Some of the 70 text pieces begin with the author’s name: Thomas
Aquinas and Meister Eckhart are the two authorities mentioned by name as
authors in this manuscript („Meister Thomas sagt“ or „Meister Eckhart
sagt“), the others are anonymous („Ein Meister sagt“, „Einige Meister
sagen“, „Es gibt eine Frage“). Some of the texts attributed to Meister
Eckhart were edited by the first editor of Meister Eckhart’s German
works, Franz Pfeiffer, as „sayings“ in his Eckhart edition of 1857. Some
of these sayings were then identified by Heinrich Denifle (about 30
years later) and Josef Koch (about 100 years later) as edited
translations of Eckhart’s Latin works translated into German, but the
manuscript itself was considered lost since 1909 and Eckhart’s
authorship of these pieces was widely disputed. The other texts, which
were known at least from the partial parallel manuscript in Berlin, had
not been researched since then. But a few years ago, Balázs J. Nemes and
Markus Vinzent discovered this manuscript in the library of the
Wartburg Foundation. As part of her research project, Jana Ilnicka will
prepare a critical edition of this manuscript and make these texts
accessible to researchers.
„The sample analysis of the manuscript so far has shown that these
texts cannot be understood directly on their own, but must be introduced
into the context of the philosophical-theological debate of the time,
and that it is only out of this context that their precise contents
emerge,“ Ilnicka reports. Such a contextualising analysis would then
also make it possible to correct the information on authorship and
contribute to research on the state of the debate in the 14th century.
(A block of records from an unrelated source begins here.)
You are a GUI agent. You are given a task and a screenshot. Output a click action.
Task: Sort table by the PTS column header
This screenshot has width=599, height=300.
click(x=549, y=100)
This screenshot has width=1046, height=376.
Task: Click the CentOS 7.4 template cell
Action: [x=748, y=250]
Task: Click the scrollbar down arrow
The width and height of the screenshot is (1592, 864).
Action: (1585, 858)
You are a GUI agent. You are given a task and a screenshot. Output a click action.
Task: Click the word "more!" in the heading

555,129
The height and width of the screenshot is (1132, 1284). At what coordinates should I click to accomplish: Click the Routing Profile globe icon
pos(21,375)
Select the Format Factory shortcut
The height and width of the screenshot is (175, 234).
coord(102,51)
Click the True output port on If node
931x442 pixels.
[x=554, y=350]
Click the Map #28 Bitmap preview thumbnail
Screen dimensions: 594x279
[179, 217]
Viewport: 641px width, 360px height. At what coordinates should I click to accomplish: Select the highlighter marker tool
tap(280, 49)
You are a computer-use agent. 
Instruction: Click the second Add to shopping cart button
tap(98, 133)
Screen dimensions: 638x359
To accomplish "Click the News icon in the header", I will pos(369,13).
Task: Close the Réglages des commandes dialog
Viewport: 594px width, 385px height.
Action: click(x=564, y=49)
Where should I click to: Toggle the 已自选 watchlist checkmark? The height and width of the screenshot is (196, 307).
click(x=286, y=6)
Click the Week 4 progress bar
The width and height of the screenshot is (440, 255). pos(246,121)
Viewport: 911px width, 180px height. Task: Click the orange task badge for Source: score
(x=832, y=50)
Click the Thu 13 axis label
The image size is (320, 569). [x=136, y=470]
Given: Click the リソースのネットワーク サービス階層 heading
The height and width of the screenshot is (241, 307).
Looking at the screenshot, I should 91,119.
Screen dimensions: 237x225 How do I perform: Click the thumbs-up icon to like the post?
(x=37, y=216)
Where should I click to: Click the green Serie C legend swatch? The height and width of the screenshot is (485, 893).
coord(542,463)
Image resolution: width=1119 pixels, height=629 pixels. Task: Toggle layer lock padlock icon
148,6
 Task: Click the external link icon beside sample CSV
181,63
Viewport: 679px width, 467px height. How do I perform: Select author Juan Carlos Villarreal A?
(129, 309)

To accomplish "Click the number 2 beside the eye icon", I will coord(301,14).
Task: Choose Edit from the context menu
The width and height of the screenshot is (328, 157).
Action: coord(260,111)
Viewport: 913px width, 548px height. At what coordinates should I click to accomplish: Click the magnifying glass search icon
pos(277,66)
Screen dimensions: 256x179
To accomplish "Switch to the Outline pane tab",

„The language of the Wartburg manuscript, Middle High German, shows
that the highly speculative theological themes were recorded in a
vernacular, i.e., in a non-university setting. Therefore, the precise
analysis of these texts will allow us to take a completely new look at
lay education in the 14th century. Among other things, this concerns
women’s education at the time, which, as the Wartburg manuscript
suggests, cannot be reduced to „women’s mysticism“ alone.
For her work, Jana Ilnicka, who has already worked intensively on
Meister Eckhart as part of her dissertation, will find competent
discussion partners for these questions at the Max-Weber-Kolleg of the
University of Erfurt, or more precisely, at the Meister Eckhart Research
Centre located there. She will begin her work on 1 February 2021 – in
the first step with the transcription of the manuscript. At the end of
her research, she will present an annotated edition of the manuscript.